Tragedi Garut Jadi Alarm Bahaya: Puan Desak Reformasi Perlindungan Psikososial di Sekolah

Jakarta (SN) – Ketua DPR RI Puan Maharani menyerukan reformasi besar-besaran terhadap sistem perlindungan psikososial di lingkungan pendidikan Indonesia. Seruan ini menyusul tragedi memilukan yang menimpa seorang siswa SMA di Garut, Jawa Barat, berinisial P (16), yang ditemukan meninggal dunia karena diduga tak kuat menanggung tekanan akibat perundungan fisik dan verbal di sekolahnya.
“Kita sangat berduka atas peristiwa ini. Ini bukan hanya tragedi personal, tapi cermin dari krisis yang masih menghantui dunia pendidikan kita,” ujar Puan dalam pernyataan pers, Senin (21/7/2025) sebagimana dikutip dari laman DPR RI.

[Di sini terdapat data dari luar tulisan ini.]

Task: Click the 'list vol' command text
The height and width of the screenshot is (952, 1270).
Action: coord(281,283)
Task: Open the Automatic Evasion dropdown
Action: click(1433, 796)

P ditemukan dalam kondisi tergantung di rumahnya, tepat di hari pertama masuk sekolah usai libur kenaikan kelas, Senin (14/7/2025). Berdasarkan keterangan keluarga, P telah mengalami bullying sejak Juni 2025, dan menunjukkan gejala tekanan psikologis berat sebelum akhirnya mengakhiri hidupnya.
Baca Juga : Lantamal IV Resmi Terima Kapal Tunda TD Daik, Simbol Kekuatan dan Kearifan Lokal
Puan menegaskan, kejadian ini harus menjadi lonceng peringatan bagi semua pihak. Ia menyoroti lemahnya sistem deteksi dini terhadap kekerasan di sekolah, serta minimnya dukungan psikologis yang bisa diakses siswa saat berada dalam tekanan.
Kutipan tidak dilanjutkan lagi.